CLL is a cancer of the white blood cells. If we define each part of the name, we may be able to understand it a little better. “Chronic” means the disease is on-going. It comes; it is sent into remission; it returns. The cycle is repeated a number of times until the disease no longer responds to treatment.
“Lymphocytic” indicates that the disease involves the lymphocytes. Lymphocytes are a part of the white blood cell system. There are two main components to the white blood cell system: lymphocytes and neutrophils. I like to think of these two as parts of an army. The way I understand it, neutrophils are like the Marines. They are the first on site when an infection is detected. The neutrophils surround the invading cells and destroys them. If they cannot overpower the enemy by themselves, they, like the Marines, call in reinforcements, lymphocytes. Lymphocytes are like cruise missiles, which are programed to seek and destroy specific intruders. Each lymphocyte has characteristics that cause it to attach to specific disease cells. New generation lymphocytes can be programed to fight unknown-to-date diseases. That’s what happens when we are “immunized”. A non-active form of a disease is inserted into the body causing lymphocytes to seek and destroy the new invader. Those and new generation cells retain that knowledge and are able to rapidly destroy any invaders.

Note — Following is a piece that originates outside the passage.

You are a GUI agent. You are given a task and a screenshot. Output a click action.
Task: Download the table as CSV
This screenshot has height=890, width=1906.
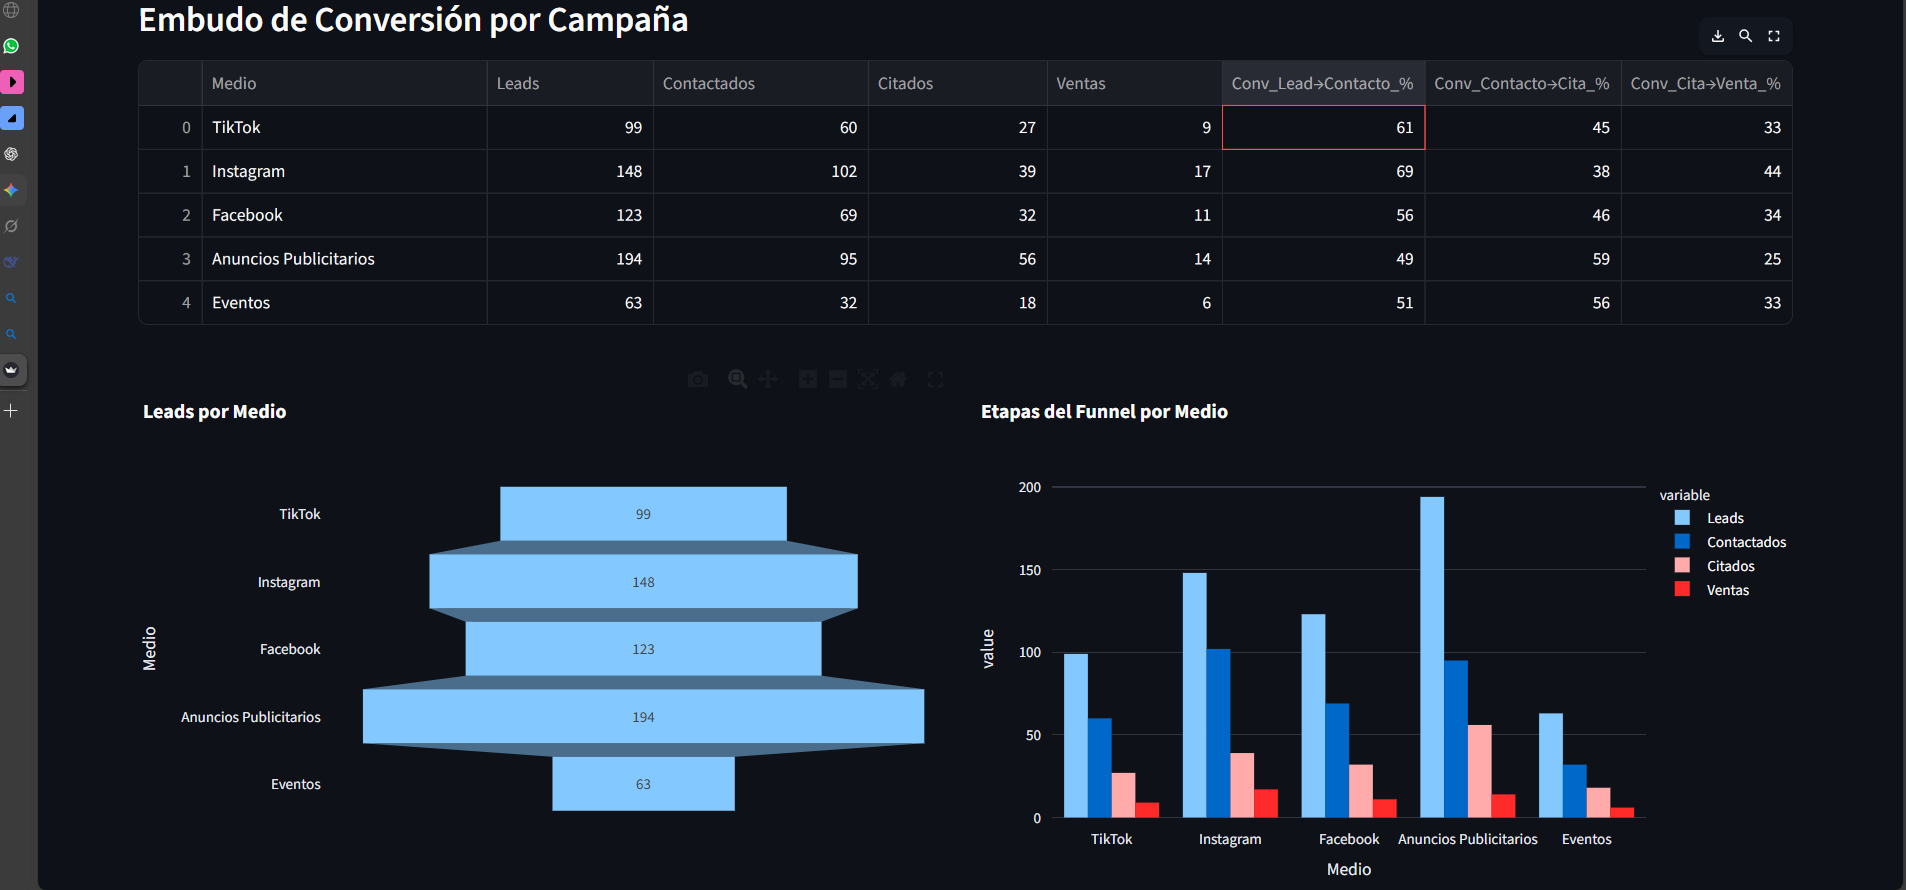[1717, 36]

“Leukemia” simply indicates the disease involves the blood. This means the cancer is not “localized” as is, for example, lung cancer or breast cancer. CLL is most often detected in a routine blood test, as in my case. On December 6th, 2006, I visited my physician for my annual physical. At the end of the exam, I pointed to a swollen spot on my neck thinking it was nothing to be concerned about. She looked at it and immediately thought I should go to an endocrinologist. Then the blood results were brought to her. The white count was extremely high. Her recommendation changed to an oncologist. Her preliminary diagnosis, CLL. She was right. I have now fought the disease for seven years.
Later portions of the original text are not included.